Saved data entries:
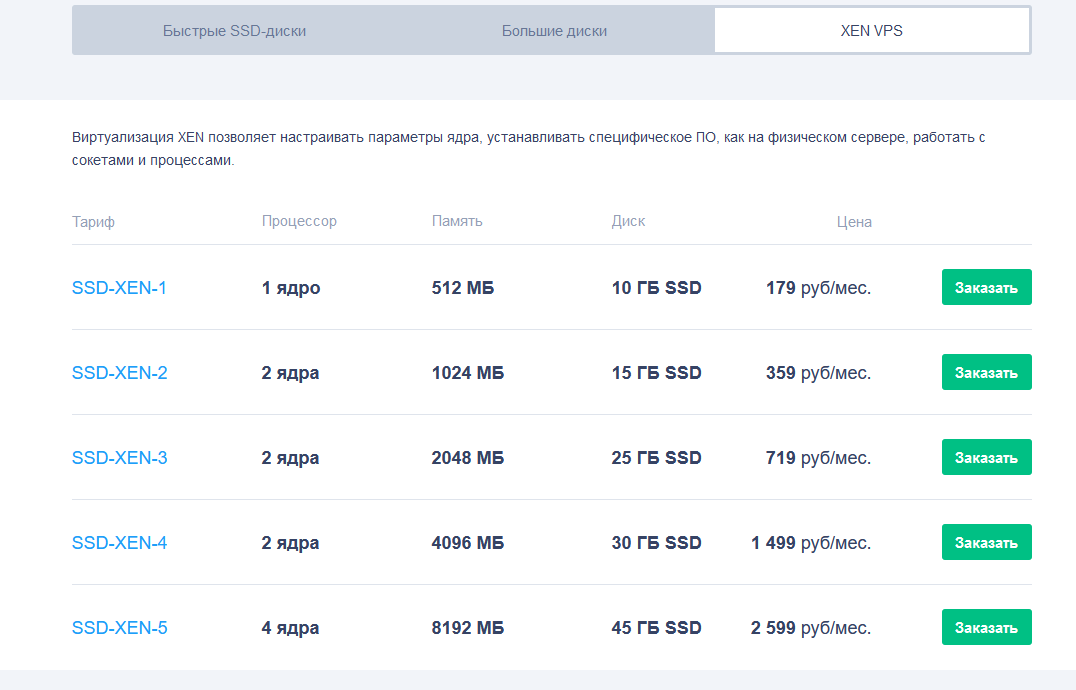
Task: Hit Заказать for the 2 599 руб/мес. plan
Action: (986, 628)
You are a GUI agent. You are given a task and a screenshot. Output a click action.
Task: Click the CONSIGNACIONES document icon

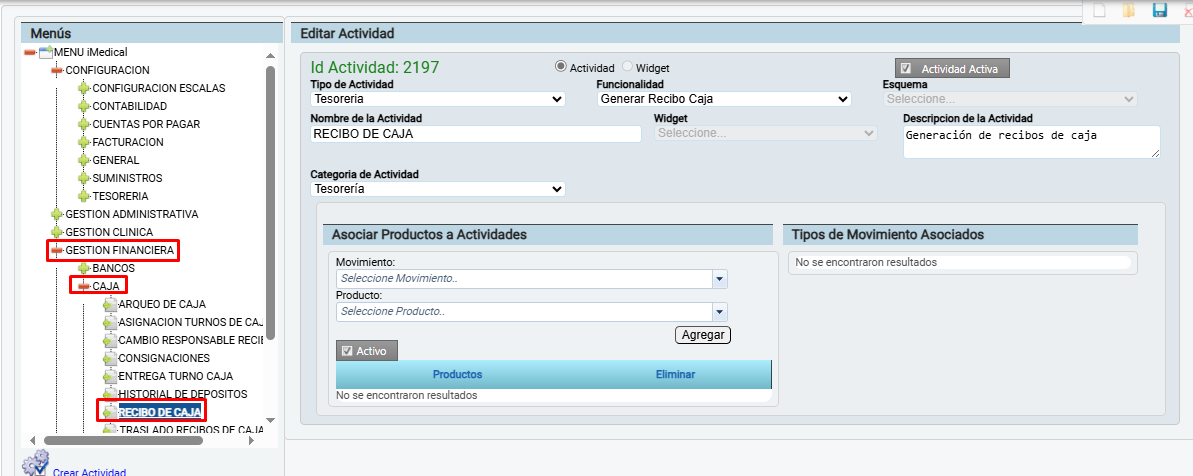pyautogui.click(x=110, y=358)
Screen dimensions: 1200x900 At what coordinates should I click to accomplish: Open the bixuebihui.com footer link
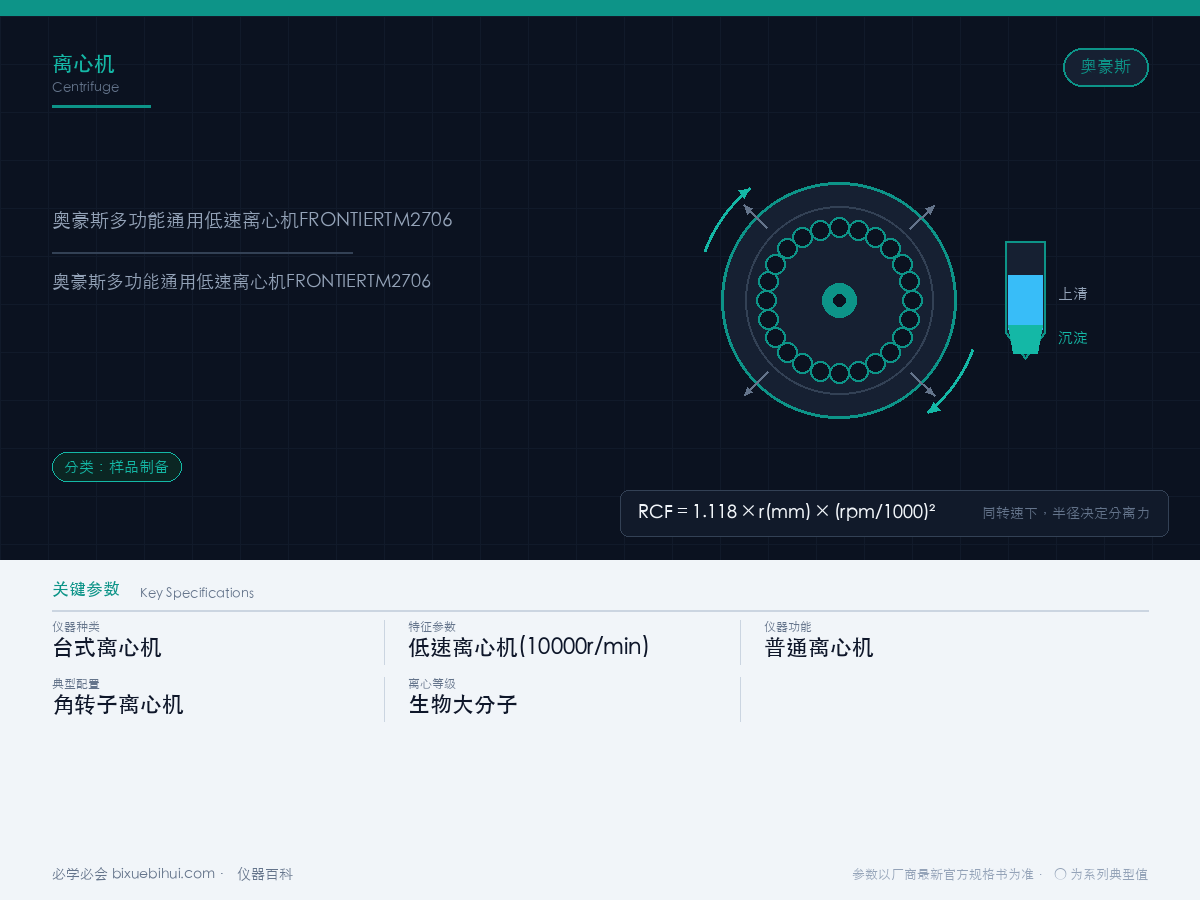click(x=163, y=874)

*Exercise instructions*:
No pictures belong in the output. It should reproduce exactly the lines from the one containing "You are a GUI" through the end of the data, both ends included.

*Result for this task*:
You are a GUI agent. You are given a task and a screenshot. Output a click action.
Task: Click the CONSIGNACIONES document icon

pyautogui.click(x=110, y=358)
Screen dimensions: 1200x900 At what coordinates should I click to accomplish: Open the bixuebihui.com footer link
click(x=163, y=874)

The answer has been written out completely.